Village in Suffolk, England

Culpho (pronounced Cul-fo) is a village and civil parish in the East Suffolk district of Suffolk, about 4 mi northeast of the centre of Ipswich and 3+1/2 mi west of Woodbridge. In 2021 the parish had a population of 48.

Other neighbouring villages include Great Bealings, Westerfield, and Playford. From 1974 to 2019 it was in Suffolk Coastal district.

==Toponym==
The earliest known record of the toponym is Culfole in the Domesday Book of 1086, which list the population as 22 households. In 12th-century records it appears as Colfho in 1168, Culfou in 1169 and Culfo in 1175. A pipe roll of 1178 records it as Culfho and an entry in the Book of Fees for 1250 records it as Colvesho. It is derived from Old English, probably meaning "Cūþwulf's hōh" (hōh = "spur of land").

==Parish church==
The earliest parts of the Church of England parish church of St Botolph include the chancel, which is 13th-century. The nave has 14th-century features including a doorway and windows. There is also a 14th-century piscina in the chancel. The baptismal font is 15th-century. The church has a southwest tower with the porch built into its ground stage. The nave roof was rebuilt with new timbers in the 17th century.

The church was restored in 1884. It is a grade II* listed building.

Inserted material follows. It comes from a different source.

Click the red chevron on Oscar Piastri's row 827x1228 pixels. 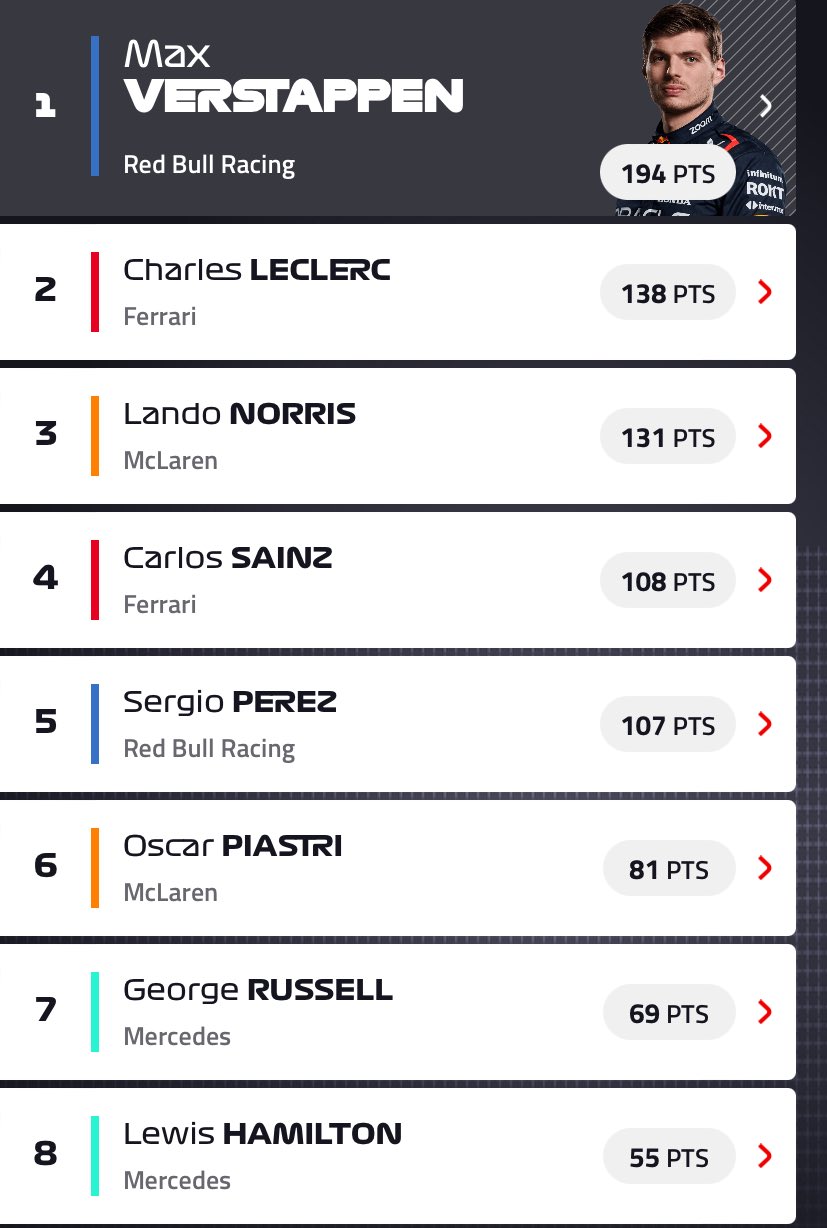click(x=765, y=868)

St Botolph's church was granted to the Premonstratensian Leiston Abbey in the 13th century. The parish is now part of a shared benefice with Great Bealings, Little Bealings and Playford.

==Thankful village==
Culpho is one of the Thankful Villages, the few dozen parishes in England and Wales that suffered no fatalities in the First World War. A glass-tile plaque by Powell of London was dedicated inside St Botolph's Church in 1920 to commemorate the safe return of the village's servicemen.

Culpho is featured on Darren Hayman's album, Thankful Villages Volume 1.

==Bibliography==
- Ekwall, Eilert (1960). "Concise Oxford Dictionary of English Place-Names"
- Lewis, Samuel (1931). "A Topographical Dictionary of England"
- Page, William (1907). "A History of the County of Suffolk"
- Pevsner, Nikolaus (1974). "Suffolk"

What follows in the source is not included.